Some builders, and most designers, will not have this done until the end of the design process when they are seeking building approval from your local council; they may not involve you. However, NatHERS software is an excellent design tool and an experienced energy assessor with an interest in sustainability can provide incredibly useful advice during the design stage, which is the cheapest and easiest time to make changes to increase your Star rating. Things like maximising your passive solar gain in winter, and getting your window and eave sizes right, don’t result in increased building costs but they most certainly result in reduced running costs. Lifting your rating from 6 to 7 Stars equates to around a 30% reduction in predicted energy use per square metre for heating and cooling; an 8 Star design is predicted to need only half the energy of a 6 Star design of the same size. (See ‘Star-stuck? How to make the most of house energy ratings’ in Sanctuary 44 for more.)
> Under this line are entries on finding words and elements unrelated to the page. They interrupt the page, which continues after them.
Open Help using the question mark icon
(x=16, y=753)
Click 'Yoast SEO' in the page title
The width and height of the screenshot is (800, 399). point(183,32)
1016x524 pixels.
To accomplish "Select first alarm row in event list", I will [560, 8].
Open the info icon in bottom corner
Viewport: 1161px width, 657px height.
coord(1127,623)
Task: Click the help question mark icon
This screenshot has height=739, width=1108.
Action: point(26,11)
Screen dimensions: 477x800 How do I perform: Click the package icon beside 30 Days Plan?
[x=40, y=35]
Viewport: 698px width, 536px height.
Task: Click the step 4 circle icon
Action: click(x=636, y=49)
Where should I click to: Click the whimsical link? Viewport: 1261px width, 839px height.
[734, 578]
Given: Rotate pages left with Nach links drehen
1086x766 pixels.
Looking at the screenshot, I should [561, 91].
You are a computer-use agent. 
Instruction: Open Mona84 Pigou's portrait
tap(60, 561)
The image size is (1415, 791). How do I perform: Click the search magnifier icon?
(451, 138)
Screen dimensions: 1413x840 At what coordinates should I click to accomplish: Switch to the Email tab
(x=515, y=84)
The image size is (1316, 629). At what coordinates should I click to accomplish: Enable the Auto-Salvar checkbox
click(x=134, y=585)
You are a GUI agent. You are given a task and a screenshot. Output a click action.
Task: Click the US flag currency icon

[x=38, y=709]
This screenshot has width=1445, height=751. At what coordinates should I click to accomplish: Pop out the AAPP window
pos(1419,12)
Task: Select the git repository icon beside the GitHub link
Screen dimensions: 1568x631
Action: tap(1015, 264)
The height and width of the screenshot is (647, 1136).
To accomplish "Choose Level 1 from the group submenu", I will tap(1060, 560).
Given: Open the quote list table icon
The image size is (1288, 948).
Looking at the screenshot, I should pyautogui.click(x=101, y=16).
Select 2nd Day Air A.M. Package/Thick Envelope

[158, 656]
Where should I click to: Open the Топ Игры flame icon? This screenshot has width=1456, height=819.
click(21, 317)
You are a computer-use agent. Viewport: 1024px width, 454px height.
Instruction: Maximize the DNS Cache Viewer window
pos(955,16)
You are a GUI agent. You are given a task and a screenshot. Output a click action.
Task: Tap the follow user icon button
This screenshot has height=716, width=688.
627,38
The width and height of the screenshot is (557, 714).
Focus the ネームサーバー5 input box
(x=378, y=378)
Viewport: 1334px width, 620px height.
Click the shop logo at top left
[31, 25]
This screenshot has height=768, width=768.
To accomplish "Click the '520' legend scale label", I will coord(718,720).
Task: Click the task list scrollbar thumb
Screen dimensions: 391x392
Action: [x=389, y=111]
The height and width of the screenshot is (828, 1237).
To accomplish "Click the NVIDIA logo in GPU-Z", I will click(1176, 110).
Also remember the number one thing for maximising sustainability and affordability is to build the least house necessary. A well-designed small footprint home can function as well or better than a poorly designed, oversized home. Beware of builders that try to convince you that more is merrier (it may be for them, but it won’t be for you!).

A good builder is important to ensure that the design for your sustainable house is turned into reality and that the final build has the Star rating that the plans said it would. You may wish to include some performance testing – thermal imaging to ensure insulation is thoroughly installed and/or blower door testing to ensure the house is well-sealed – in your building contract. A good builder should not be deterred by this.